Мы с Натальей Евтихиевной поехали в магазин «Похоронные принадлежности» в конце Арбата. По ошибке мы зашли в часовую мастерскую, дверь которой была рядом, и я потом любила рассказывать, что мы спросили там: «Можно заказать гроб?» — хотя на самом деле до этого не дошло. Почему я пыталась заинтересовать или насмешить такими глупостями? Гроб был самый простой, из некрашеных досок, Наталья Евтихиевна и какие-то старухи из нашего дома решили, и я к ним присоединилась, что Марию Федоровну должен отпевать священник. Гроб поставили на раздвинутый стол в столовой — у Марии Федоровны было маленькое коричневое лицо и бумажный венец на лбу, — и священник отпел ее. Меня тронуло это отпевание, и я с радостью, без всякого сожаления, отдала 600 рублей (был сразу продан диван, над которым раньше висел телефон), которые священник запросил за совершение обряда.
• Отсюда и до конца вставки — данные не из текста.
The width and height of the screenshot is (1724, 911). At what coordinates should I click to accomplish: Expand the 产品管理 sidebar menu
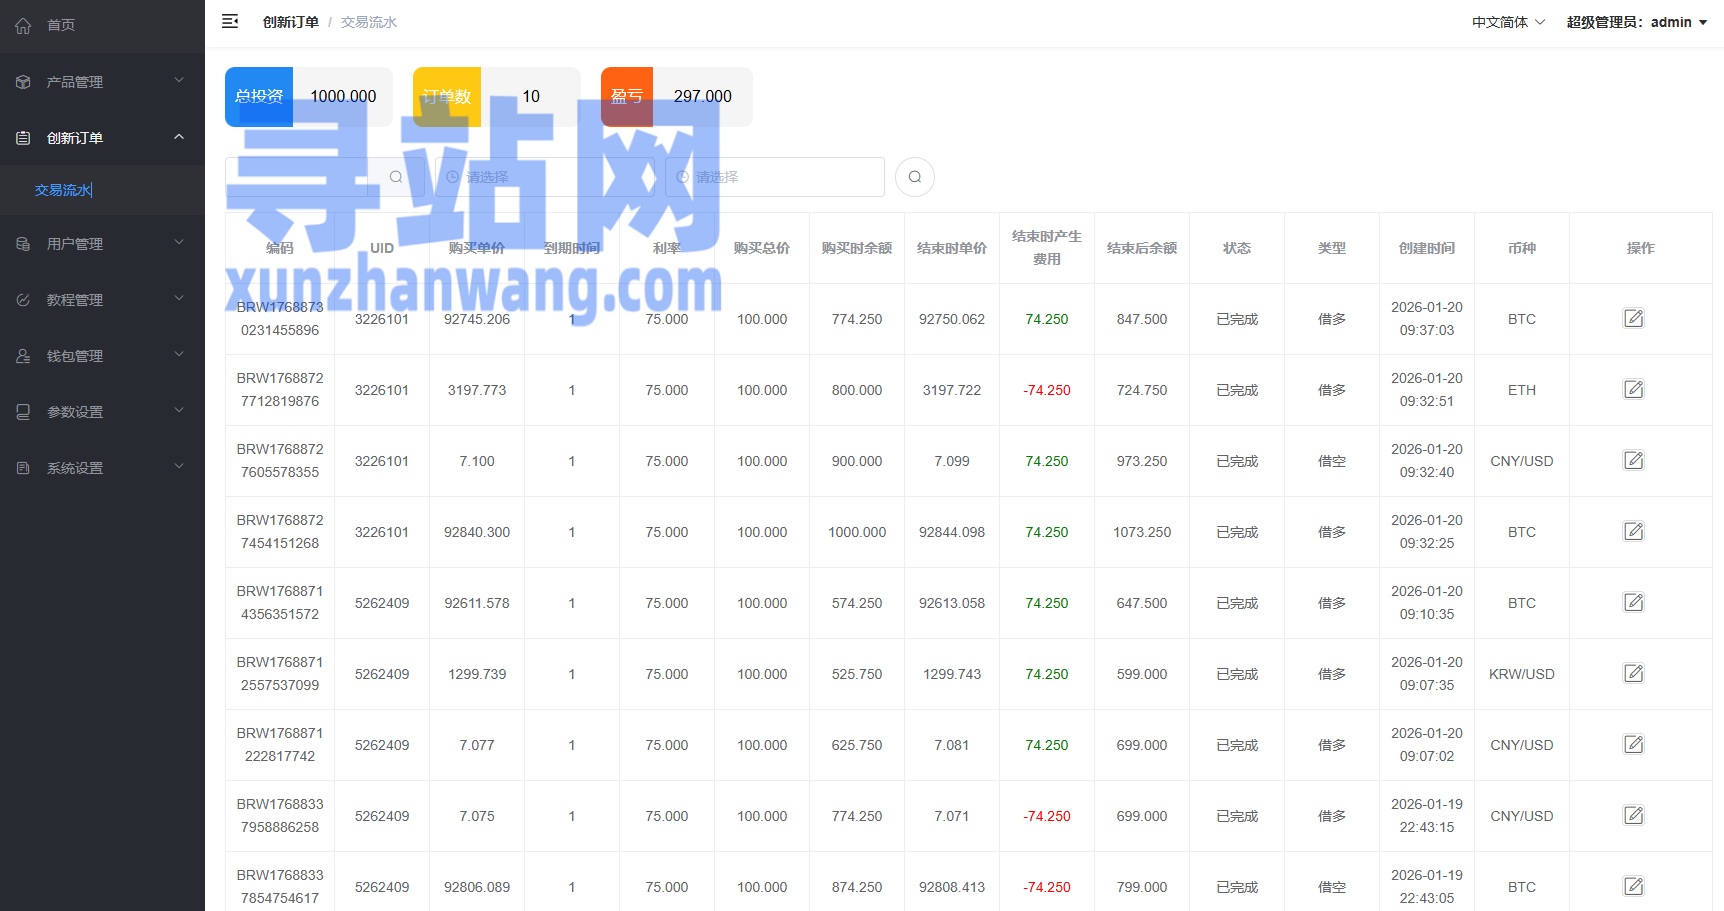click(102, 82)
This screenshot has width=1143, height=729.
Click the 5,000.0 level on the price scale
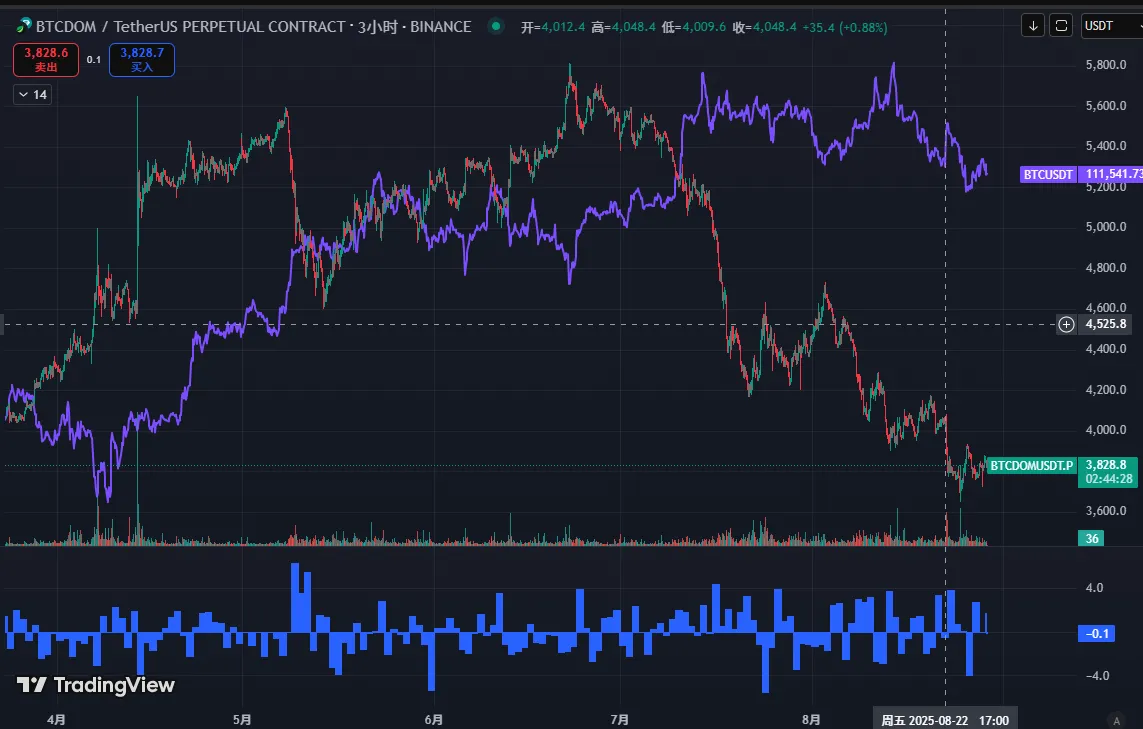tap(1105, 227)
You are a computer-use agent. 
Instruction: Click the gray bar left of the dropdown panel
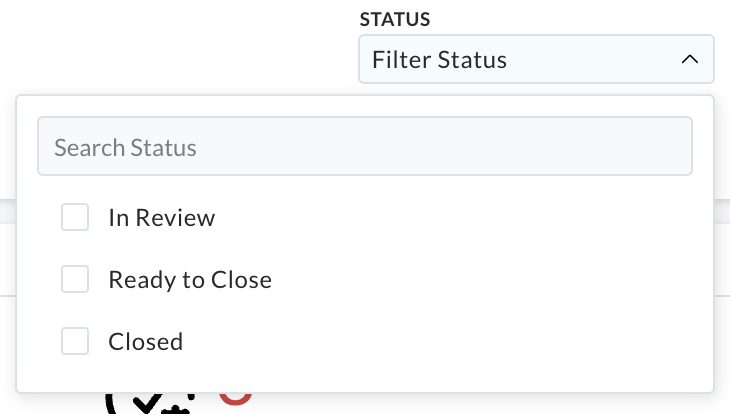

Марию Федоровну похоронили на Ваганьковском кладбище.
От ворот до могилы гроб везли на санках, и был момент, когда гроб накренился и приоткрылся, и мне стало страшно, что мертвая Мария Федоровна выпадет оттуда на снег. Я, кажется, должна была запомнить какой-то номер и приехать за квитанцией, но я ничего не сделала, и могила была потеряна, за что меня упрекала впоследствии Елизавета Федоровна. Я, как и мама, не питаю почтения к могилам, но в отношении Марии Федоровны забвение могло быть ненарочитой местью.